Dataset excerpts:
┏━━

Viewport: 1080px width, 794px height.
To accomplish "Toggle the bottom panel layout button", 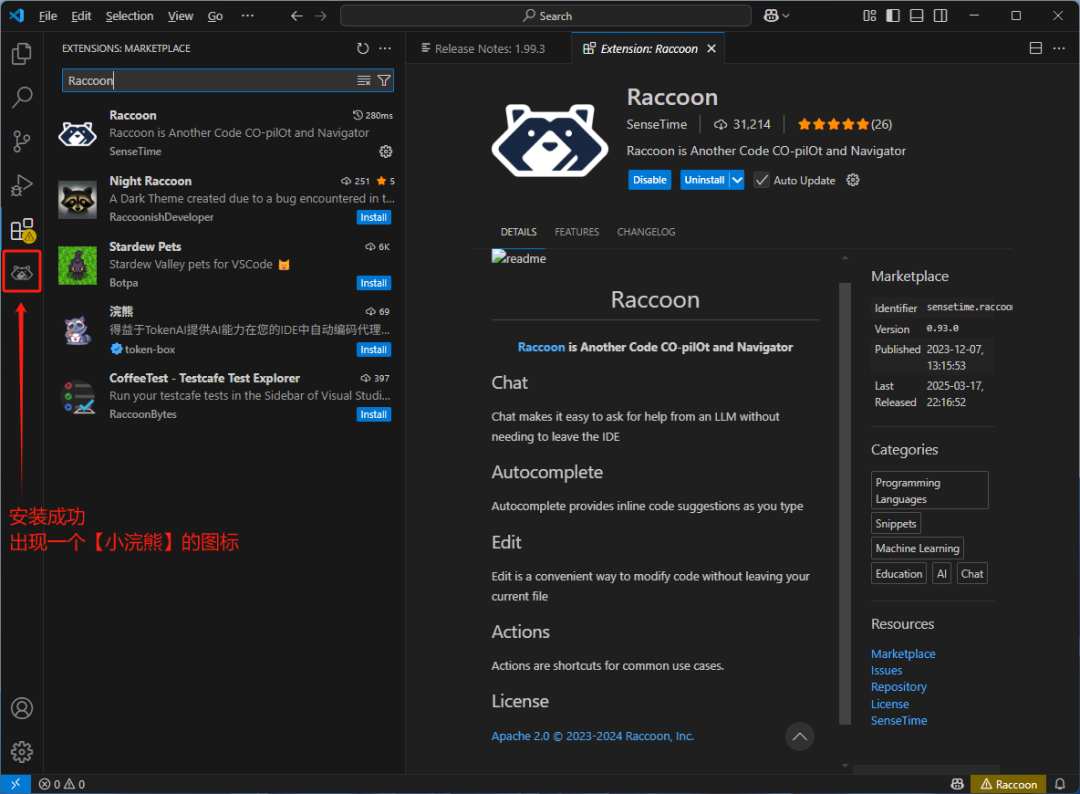I will (917, 16).
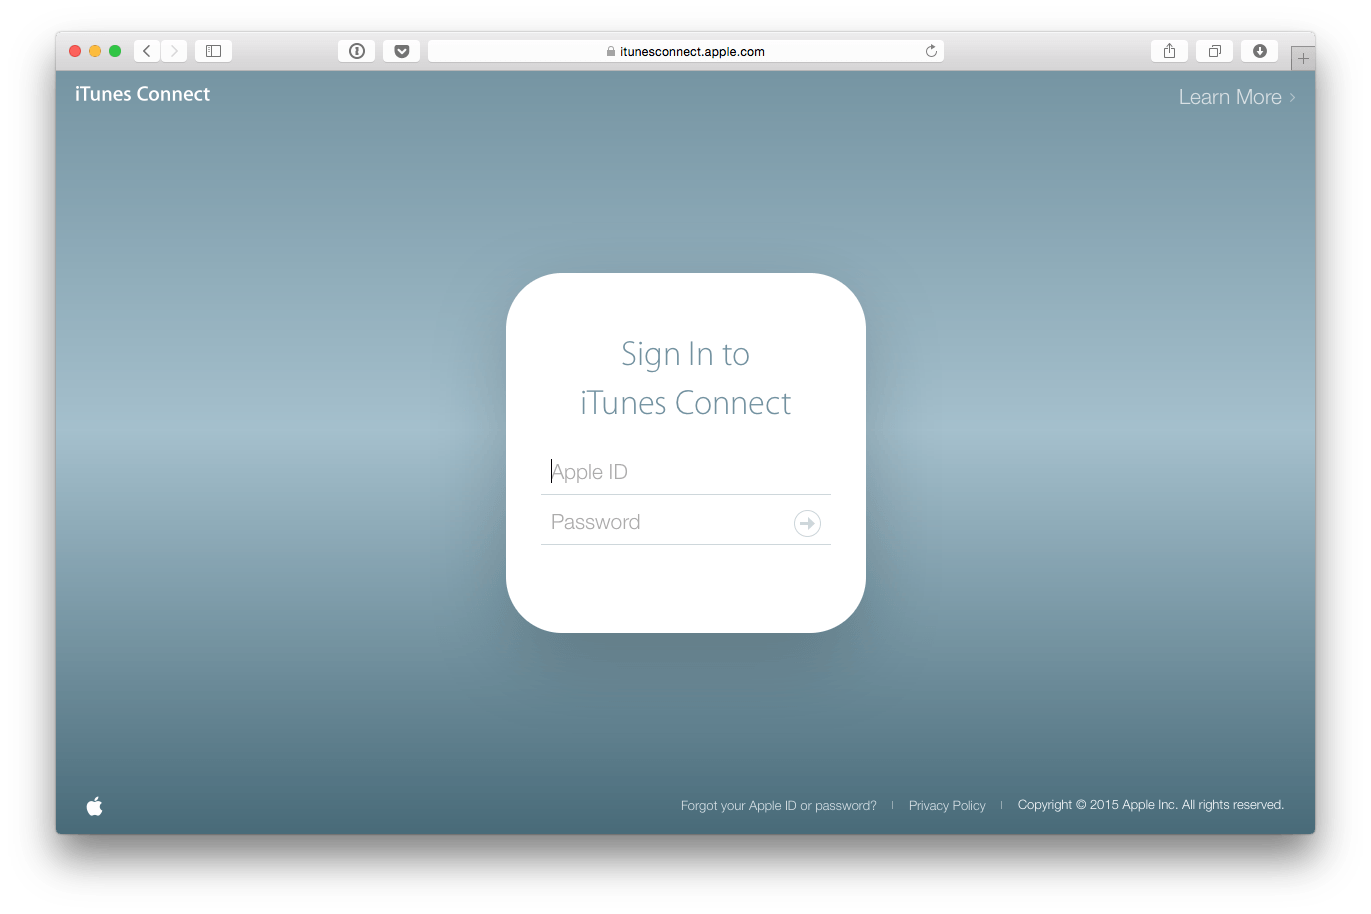Open the Privacy Policy link
Viewport: 1371px width, 914px height.
(946, 805)
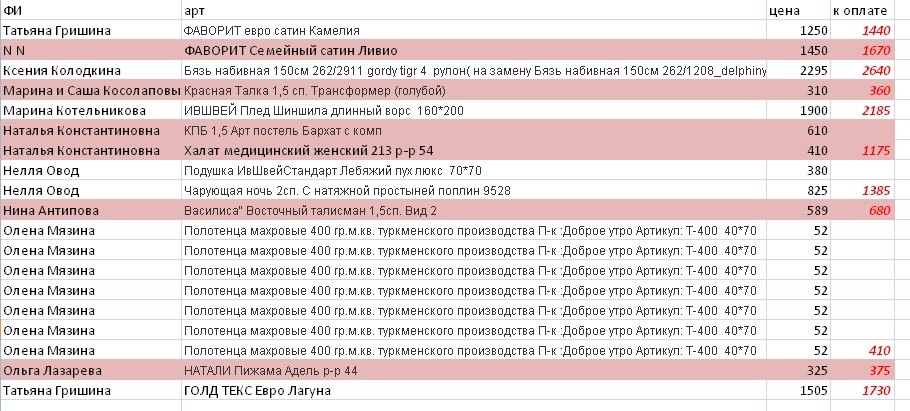Image resolution: width=910 pixels, height=411 pixels.
Task: Select the Марина и Саша Косолаповы cell
Action: (x=90, y=90)
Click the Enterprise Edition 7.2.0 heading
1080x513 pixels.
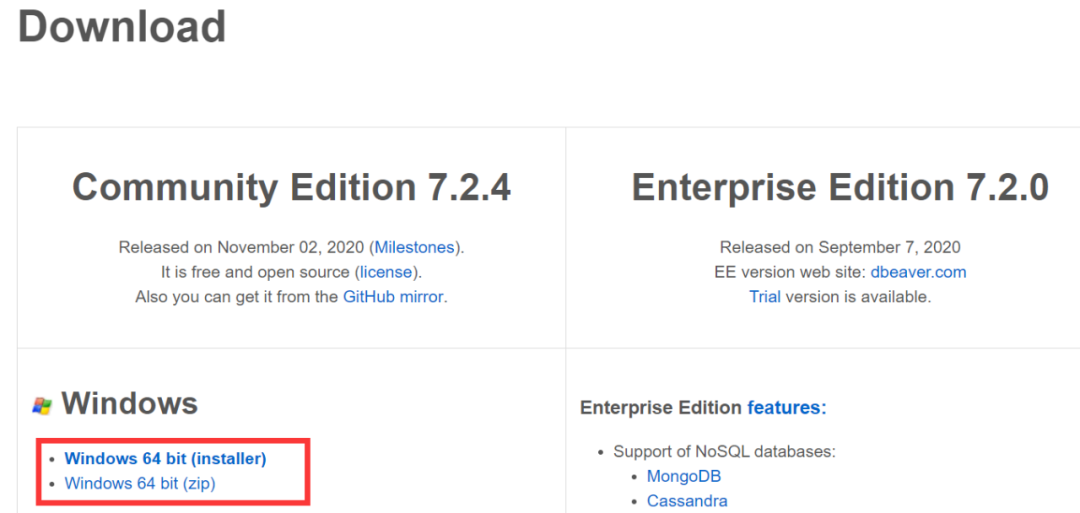(x=840, y=188)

┗━━

Problem:
Reproduce the lines of the listing exactly, starting at the one that contains "Click the Enterprise Edition 7.2.0 heading" and continuing through the final line, but leave out the pictures.

Exercise answer:
Click the Enterprise Edition 7.2.0 heading
1080x513 pixels.
(x=840, y=188)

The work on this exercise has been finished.